Titus requested some usage examples, so here goes:

First, I'll summarize the new BlastMapping model that in pygr 0.8  
replaces the old BlastDB model.  Whereas BlastDB combined the  
functions of a sequence database and blast search functionality,  
BlastMapping separates the blast functionality completely from the  
sequence database functionality.  (BlastDB is still available for  
backwards compatibility).  Another class, MegablastMapping, provides  
the exact same interface as BlastMapping, but performs repeat-masked  
megablast nucleotide searches instead of standard BLAST.

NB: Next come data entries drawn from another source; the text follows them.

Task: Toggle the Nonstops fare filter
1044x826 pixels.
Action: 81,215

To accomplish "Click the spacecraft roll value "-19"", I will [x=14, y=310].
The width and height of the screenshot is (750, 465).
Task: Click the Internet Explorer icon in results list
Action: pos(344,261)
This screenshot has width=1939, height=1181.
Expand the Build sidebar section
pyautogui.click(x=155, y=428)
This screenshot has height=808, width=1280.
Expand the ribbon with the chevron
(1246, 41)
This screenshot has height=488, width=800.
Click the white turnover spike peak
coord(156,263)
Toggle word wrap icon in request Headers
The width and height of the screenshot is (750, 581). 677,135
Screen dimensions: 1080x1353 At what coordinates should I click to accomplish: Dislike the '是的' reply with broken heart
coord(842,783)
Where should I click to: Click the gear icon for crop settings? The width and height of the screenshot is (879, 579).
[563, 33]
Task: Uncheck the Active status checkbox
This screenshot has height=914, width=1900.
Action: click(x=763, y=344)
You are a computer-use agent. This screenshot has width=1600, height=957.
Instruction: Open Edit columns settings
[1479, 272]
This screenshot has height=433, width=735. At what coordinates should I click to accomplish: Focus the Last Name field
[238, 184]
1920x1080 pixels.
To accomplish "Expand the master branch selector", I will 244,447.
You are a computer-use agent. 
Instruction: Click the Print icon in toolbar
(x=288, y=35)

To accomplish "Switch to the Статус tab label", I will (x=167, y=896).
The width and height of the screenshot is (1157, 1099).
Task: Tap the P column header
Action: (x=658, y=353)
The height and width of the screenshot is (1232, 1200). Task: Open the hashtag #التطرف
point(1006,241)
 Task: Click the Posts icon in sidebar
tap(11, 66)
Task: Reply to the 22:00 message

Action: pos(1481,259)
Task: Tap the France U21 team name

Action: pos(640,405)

BASIC USAGE: create a BlastMapping object for any seqDB that you want  
to search using BLAST. This BlastMapping object acts like a Pygr graph  
(i.e. dict) that takes any sequence object as a source node (key) and  
maps it to homologous sequence intervals from seqDB as target nodes,  
with edge information about each alignment, following the generic  
pattern blastmap[src][target] = edgeInfo.  You can use it either in  
the mapping style:

blastmap = BlastMapping(seqDB) # create the mapping object
# myquery can be any Pygr sequence interval object...
for src,target,edge in blastmap[myquery].edges(): # run blast query
     # print the aligned intervals or whatever you want to do...
     print '%s %s\n%s %s\n' %(src,repr(src),target,repr(target))

Or you can use it as a callable, so you can pass search parameters  
like expmax etc.  This also lets you save many search results into one  
NLMSA...

for myquery in lotsaQueries:
     blastmap(myquery, expmax=1e-10, al=myNLMSA)
myNLMSA.build() # build alignment indexes when done saving results

Since all this uses NLMSA to store the results, any of the NLMSASlice  
group-by operators can be applied as usual.

Just like BlastDB, BlastMapping determines which flavor of BLAST  
(blastp or blastn) to run based on the sequence type (nucleotide vs.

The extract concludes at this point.